Metin alıntısı:
———
Seksen Milyonda Bir Damla
Memleketin nüfusu özellikle seçim zamanlarında ani iniş çıkışlar gösteriyor ama seksen milyon olarak yuvarlamamızda bir sakınca yok. Bin adet basılan ve seksen milyonluk ülkenin 81 ilinin yalnızca 14’ünde birer ikişer kitabevinde satılabilen bir dergi. Bu bin derginin de kaç tanesi okura ulaşıyor, kaçı tozlu kitapçı depolarında kaçınılmaz sonunu bekliyor, söylemek istemiyorum. Yine de bir örnek vereyim; Trabzon’a giden 10 dergiden 7’si iade ediliyor. Yani demem o ki, Yeni Gelen’ciler olarak, yazarlarımız ve okurlarımızla seksen milyonda bir damlayız olsa olsa. Bu damlayla susuzluğumuzu gidermek için bir yıllık zorlu bir mücadeleden ikinci yıla başlarken bir muhasebe yapmak rakamların acımasız dilini getirdi.
Bir damlayla seksen milyonun susuzluğuna çare olmak mümkün mü? On yılların, yüz yılların insanları esir alan sömürü ve karanlık çölündeki susuz insana bir damlayla ne kadar ışık sağlayabiliriz? Kapitalist gözboyacıların çok sevdikleri kuantum diliyle konuşursak, belki bir damlanın atomlarını ve atomaltı parçacıklarını seksen milyona dağıtabiliriz. Hatta daha çok yok ediciliğiyle tarihte yer etmiş “atom” enerjisi etkisiyle belki de seksen milyonu sarsabiliriz…
***
Yeni kitabının yayın hazırlıklarına yoğunlaştığı için birkaç sayıdır yazılarına ara veren Taylan Kara, “Edebiyatla Ahmaklaştırma Felsefeyle Çökertme”yi yayınladı ve tekrar aramıza döndü. Kitabının adı bizi seksen milyonda bir damlaya sıkıştıran derdimizi çok iyi özetliyor. Yazısında kapitalist gözboyacıların Türkiye mümessillerinden birini eleştiriyor. Prof. Dr. Yıldız Ecevit’in basit bilimsel yanlışlarla dolu kitabı üniversitelerde ders kitabı olarak okutuluyor. Seksen milyonun cehaletini ve karanlığını koyulaştırma işinde kullanılıyor.
———
Çıkarılan bilgiler:
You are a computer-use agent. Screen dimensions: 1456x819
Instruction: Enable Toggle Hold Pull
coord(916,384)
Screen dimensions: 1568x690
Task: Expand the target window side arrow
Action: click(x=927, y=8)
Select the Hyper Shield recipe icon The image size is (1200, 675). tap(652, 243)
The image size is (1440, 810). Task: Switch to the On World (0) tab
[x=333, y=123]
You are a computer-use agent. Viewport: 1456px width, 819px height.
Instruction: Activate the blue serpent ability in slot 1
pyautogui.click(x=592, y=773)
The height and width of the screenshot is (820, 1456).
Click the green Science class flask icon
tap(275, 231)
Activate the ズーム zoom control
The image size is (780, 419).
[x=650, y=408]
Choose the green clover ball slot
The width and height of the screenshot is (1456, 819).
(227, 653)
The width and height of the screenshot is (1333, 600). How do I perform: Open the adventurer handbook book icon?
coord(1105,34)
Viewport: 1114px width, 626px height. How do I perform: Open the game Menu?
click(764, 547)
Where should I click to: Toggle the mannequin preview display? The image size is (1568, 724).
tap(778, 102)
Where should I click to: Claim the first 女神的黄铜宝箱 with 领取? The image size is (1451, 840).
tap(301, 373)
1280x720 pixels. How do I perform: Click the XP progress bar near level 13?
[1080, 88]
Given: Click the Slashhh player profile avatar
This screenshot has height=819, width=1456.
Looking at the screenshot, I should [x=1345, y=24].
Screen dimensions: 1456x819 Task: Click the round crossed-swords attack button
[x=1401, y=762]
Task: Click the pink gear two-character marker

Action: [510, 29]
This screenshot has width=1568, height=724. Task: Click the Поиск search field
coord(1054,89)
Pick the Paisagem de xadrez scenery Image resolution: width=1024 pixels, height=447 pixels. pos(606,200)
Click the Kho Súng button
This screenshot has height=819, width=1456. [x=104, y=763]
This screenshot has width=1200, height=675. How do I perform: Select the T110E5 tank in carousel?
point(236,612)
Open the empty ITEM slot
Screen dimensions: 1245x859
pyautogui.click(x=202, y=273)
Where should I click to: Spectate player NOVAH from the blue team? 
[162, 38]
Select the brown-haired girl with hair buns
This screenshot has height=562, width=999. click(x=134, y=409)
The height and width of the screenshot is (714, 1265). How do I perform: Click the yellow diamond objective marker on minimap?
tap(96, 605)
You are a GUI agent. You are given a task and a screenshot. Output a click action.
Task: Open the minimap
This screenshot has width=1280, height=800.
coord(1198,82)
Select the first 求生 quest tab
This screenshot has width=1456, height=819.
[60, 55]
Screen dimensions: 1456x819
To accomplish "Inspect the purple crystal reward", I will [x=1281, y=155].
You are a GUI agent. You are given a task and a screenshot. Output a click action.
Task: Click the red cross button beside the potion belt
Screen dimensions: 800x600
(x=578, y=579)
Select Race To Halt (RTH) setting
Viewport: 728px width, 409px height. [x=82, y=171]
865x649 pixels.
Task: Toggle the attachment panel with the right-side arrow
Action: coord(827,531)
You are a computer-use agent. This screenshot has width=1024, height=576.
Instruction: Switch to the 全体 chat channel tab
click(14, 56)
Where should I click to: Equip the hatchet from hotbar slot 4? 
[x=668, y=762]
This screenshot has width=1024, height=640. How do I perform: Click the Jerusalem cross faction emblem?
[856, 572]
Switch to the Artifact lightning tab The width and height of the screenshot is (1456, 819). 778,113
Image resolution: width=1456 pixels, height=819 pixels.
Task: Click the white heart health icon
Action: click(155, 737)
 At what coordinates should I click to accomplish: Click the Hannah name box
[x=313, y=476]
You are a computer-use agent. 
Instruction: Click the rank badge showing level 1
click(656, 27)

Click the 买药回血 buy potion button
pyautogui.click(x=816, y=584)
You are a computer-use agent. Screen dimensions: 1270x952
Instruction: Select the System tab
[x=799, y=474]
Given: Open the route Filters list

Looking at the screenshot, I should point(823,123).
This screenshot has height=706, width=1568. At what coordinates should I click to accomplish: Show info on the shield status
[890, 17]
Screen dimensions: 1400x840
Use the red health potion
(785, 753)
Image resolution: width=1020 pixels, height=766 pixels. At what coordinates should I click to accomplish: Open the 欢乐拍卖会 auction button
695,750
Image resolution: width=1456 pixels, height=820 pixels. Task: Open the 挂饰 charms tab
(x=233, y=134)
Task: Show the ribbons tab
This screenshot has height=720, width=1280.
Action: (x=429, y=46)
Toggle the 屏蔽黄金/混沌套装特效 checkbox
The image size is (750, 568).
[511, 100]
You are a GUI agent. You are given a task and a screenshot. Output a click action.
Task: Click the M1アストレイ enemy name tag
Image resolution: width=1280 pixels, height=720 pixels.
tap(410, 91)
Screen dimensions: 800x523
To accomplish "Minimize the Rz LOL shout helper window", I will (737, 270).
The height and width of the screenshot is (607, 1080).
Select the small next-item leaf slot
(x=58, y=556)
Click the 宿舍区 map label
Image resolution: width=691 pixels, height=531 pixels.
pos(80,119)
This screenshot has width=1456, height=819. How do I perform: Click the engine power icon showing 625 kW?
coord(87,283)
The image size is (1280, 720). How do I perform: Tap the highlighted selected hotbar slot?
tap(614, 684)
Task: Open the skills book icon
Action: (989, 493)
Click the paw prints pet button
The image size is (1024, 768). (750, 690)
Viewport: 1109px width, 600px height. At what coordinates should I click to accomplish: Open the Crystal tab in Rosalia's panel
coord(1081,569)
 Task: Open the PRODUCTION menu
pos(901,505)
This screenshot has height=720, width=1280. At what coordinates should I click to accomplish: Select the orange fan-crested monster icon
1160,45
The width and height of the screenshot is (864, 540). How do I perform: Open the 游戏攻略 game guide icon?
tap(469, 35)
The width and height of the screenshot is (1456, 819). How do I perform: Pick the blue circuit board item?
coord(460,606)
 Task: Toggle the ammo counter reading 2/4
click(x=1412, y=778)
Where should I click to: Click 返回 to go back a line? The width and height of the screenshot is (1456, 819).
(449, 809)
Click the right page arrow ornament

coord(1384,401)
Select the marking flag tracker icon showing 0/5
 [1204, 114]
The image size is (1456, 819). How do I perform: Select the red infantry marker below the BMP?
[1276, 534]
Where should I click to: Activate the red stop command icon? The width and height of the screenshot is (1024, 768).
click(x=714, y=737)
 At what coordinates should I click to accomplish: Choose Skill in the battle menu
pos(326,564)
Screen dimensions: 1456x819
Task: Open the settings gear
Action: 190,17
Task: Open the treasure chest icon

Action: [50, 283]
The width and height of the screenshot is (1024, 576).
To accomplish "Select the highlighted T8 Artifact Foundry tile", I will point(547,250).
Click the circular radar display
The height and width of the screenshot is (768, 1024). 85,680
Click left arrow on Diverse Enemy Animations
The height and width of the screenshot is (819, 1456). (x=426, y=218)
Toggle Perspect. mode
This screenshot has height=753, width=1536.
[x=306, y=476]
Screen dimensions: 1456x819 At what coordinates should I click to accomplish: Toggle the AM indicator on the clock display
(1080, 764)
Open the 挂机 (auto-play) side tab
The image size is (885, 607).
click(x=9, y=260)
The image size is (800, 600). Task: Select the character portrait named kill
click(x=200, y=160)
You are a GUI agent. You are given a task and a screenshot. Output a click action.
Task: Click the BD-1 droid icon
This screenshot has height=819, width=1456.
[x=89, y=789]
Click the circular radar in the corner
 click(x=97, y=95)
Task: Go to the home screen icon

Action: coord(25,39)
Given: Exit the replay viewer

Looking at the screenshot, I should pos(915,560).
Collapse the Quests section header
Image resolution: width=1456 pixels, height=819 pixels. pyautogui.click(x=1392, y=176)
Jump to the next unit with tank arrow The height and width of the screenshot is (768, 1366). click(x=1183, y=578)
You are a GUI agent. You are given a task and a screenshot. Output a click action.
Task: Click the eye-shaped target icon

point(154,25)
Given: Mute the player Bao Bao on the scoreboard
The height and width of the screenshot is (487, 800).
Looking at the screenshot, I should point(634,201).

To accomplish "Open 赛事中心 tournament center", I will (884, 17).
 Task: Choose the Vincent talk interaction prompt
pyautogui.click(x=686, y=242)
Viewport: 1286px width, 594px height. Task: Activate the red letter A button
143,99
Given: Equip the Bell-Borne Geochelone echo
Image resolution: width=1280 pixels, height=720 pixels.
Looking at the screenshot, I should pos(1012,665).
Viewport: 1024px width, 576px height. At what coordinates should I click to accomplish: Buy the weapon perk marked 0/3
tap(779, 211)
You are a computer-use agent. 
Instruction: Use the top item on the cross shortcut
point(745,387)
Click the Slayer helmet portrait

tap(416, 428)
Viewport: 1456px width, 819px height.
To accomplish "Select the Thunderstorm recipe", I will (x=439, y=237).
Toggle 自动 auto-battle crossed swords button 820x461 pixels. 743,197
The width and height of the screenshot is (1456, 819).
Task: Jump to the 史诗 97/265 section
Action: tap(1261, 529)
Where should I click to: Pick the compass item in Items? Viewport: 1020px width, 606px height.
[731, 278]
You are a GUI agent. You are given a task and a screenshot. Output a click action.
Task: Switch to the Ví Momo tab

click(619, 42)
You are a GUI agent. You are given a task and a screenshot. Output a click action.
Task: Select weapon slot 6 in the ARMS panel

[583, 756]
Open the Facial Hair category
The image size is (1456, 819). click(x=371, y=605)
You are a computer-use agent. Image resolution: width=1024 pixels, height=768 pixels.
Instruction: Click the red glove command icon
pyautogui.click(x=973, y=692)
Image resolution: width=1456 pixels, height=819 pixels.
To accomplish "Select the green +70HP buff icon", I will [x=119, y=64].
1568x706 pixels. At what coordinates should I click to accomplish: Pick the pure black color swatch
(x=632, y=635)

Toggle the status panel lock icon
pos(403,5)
———
“Seksen Milyonda Bir Damla” başlıklı yazıyı, son cümlesinin ardından gelecek biçimde sürdürün.

Alıştırmanın yanıtı:
Karikatürcü dostumuz Mustafa Bilgin meseleyi kapağımızda çok özlü biçimde resimledi. Yaklaşık 50 yıldır Emperyalist ülkelerde üretilen gerici toplum ve edebiyat kuramları burada bilim ve felsefenin en ileri aşamaları olarak pazarlanıyor. Üniversitelerde ders yapılıyor, öğrencinin kafası esir alınıyor.
Son çözümlemede zaten kurulu düzenin ideolojik aygıtları olan üniversiteler, artık ilk çözümlemede, bağıra bağıra iktidarın aygıtları haline getirilmiştir ve buralardan herhangi bir bilimsel doğru çıkması mucize eseridir. Tevekkeli değil, bizim damlamız, en çok okunması, tartışılması gereken üniversitelere, bu sonsuz cehalet yuvalarına en az ve çok güç ulaşmaktadır.
***
İzmir’den Hayri Bildik Dostum aradı; yılların yayıncısı, YerGök kitabevinin sahibi, sesi çok üzgündü. Meseleye nereden gireceğini bilemiyordu. Bir sürü parantez açtıktan sonra, “Sadık yanlış anlama ama istersen artık dergi gönderme” dedi. İzmir’in Karşıyaka’sında eğitim düzeyi yüksek, hali vakti yerinde insanların yaşadığı yerde, üstelik kendini şair, yazar olarak gören insanların gelip gittiği kitabevinde Hayri’nin özel çabalarına rağmen bir tek dergi satılmıyordu. Hayri, karşılaştığı bu duyarsızlık karşısında çok üzülüyordu.
Oysa dergileri ilk kez gönderdiğimde, Hayri heyecanla beni aramıştı. Bu ne güzel bir dergi demişti. Başlığında “Red. Kurgu. Ütopya” yazan bu dergi en az 20 bin satar diyordu. Aman iyi dağıtın bu dergiyi diye üsteliyordu.
Hayri dostuma üzülmemesini, bir bilgisizlik ve ilgisizlik çölünde yaşadığımızı söyledim. Seksen milyonda bir damlaydık olsa olsa ve gücümüzün, bu damlanın tarihin insanlık katmanlarından süzüle süzüle, damıtıla damıtıla bugünlere sızmasından kaynaklandığını ekleyebilirim.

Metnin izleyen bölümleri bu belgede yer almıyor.